My daughter first had a lump on her neck come up. She was already stage 4...in her lymphs about and below the diaphram...in her bone marrow...but she has never lost weight, had night sweats or itching. She had a clear pet in August. Then two hot spots showed up in Feb. One in her medastinal. 1 x 5cm. and one smaller in the pelvis. We are so grateful that it is not back in her bone marrow....not sure what is coming next...but we will celebrate this Easter Day!! My brother also had hodgkin's when he was 32...he is now 57...he had a very large tumor wrapped around his aorta. So keep the faith!!

next time I will check my spelling...especially since my granddaughter (5) was helping me!!

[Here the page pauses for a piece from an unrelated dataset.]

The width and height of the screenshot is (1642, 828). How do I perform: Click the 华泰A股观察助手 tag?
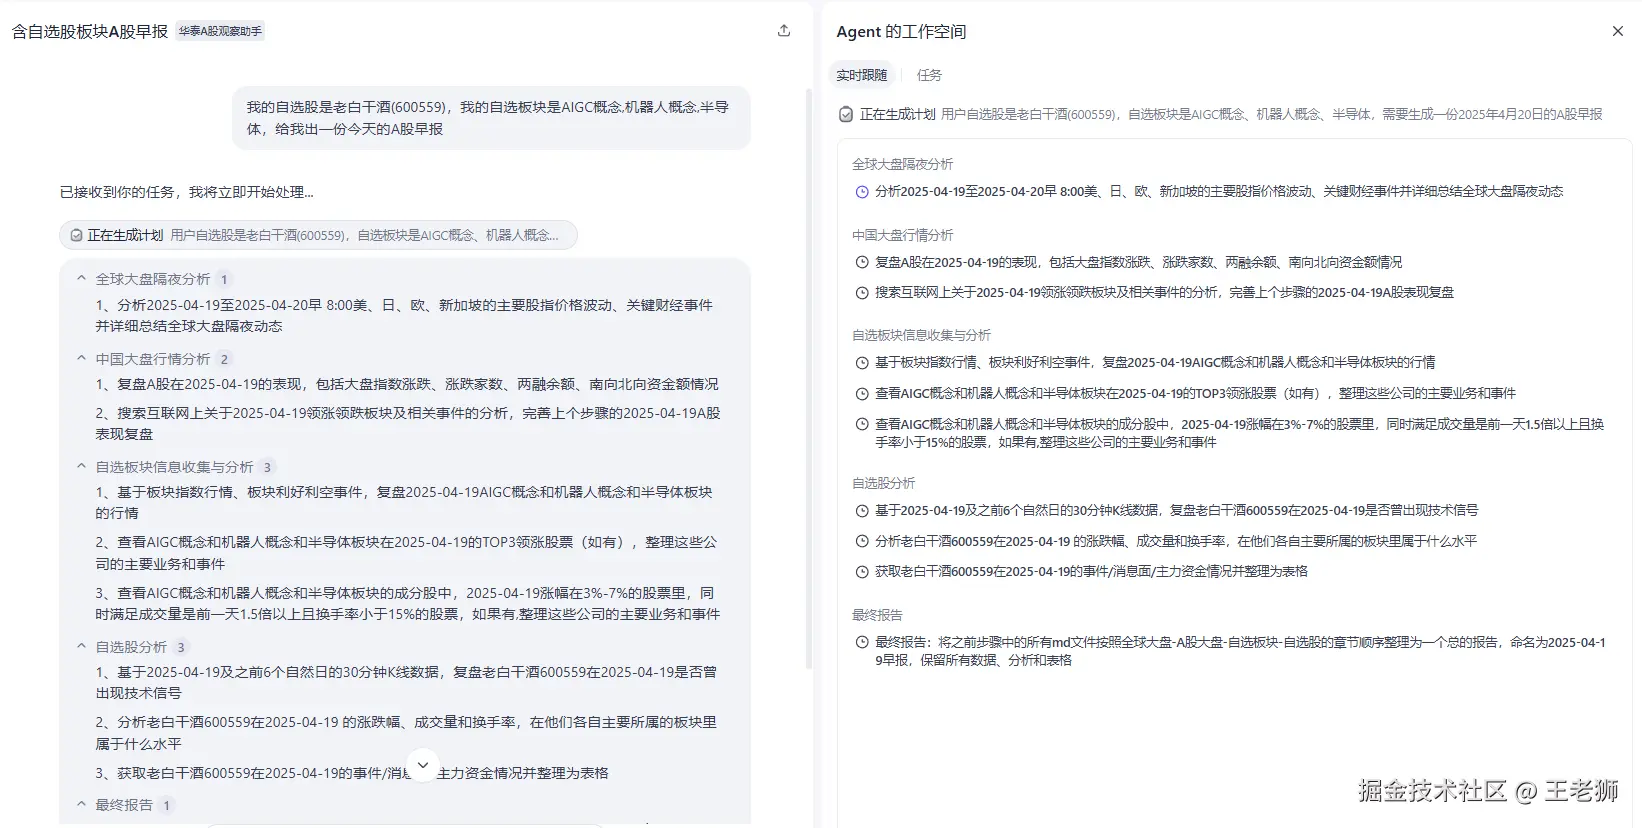tap(220, 31)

Prochloreperazine is the generic for Compazine. I was never able to take it b/c I found out long ago that I was allergic to it when it was prescribed for nausea associated with a stomach flu I contracted. During my ABVD chemo treatment course, I was given Zofran as well as a steroid, Dexamethasone. They tried me on Zofran (which is AMAZING, btw) and Reglan to start, however, I found that I had the same psychotic reaction to Reglan that I did with Compazine. I have heard about Emend and hear it is the latest and greatest, however, I've never tried it.

I had next to NO NAUSEA at all during my treatment. I always stayed hydrated and used sports drinks such as Zero (since I don't eat or drink sugar). I always kept a little something in my stomach to keep it constant AND I took Vitamin B6, which is being investigated as to whether that was the golden key that prevented me from long term peripheral neuropathy towards the completion of my treatment.

I am suffering from large b cell lymphoma... I HIGHLY recommend emend ... It is very expensive and some insurance will not pay for it. Some pharmacies even have to order it because they do not keep it on hand.

My husband did take the Emend for the first 3 days following chemo and it did work along with the steroids. By the 4th day he was prescribed the Compazine and it made his sugar skyrocket. He is type 1 diabetic. We are currently trying alternative to see if that will be a better treatment regimen than chemo. How are you doing with your treatment and what chemo drugs do they have you on?

I just finished 6 rounds of chemo that included an antibody. I was diagnosed with stage 1 lymphoma in November. I Just got first clean PET scan 3 days ago.
towards the last of the six treatments just the thought of the next treatment made me experience nausea. Zofran and Phenergan kept nausea at bay but Emend eliminated nausea all together.

My Grand Daughter was diagnosed with Hodking Nodular Lymphoma in Gebruary. She is 22 yrs old. She is a part time College student and works full time at as a hostes at a Restaurant. She is on ABVD Chemo treatment and takes compazine for nausea. She just had her 3rd chemo treatment last Friday April 30. She has been doing pretty good no nausea or fatigue after chemo we are hoping it will continue with the grace of God. My concern is she went back to work last week in order to keep her insurance she is only working 2 days a week she gets 3 shots of Neupogen after her chemo treatment this is suppose to keep her white blood cell count up is any one familiar with this drug? I will appreciate your reply.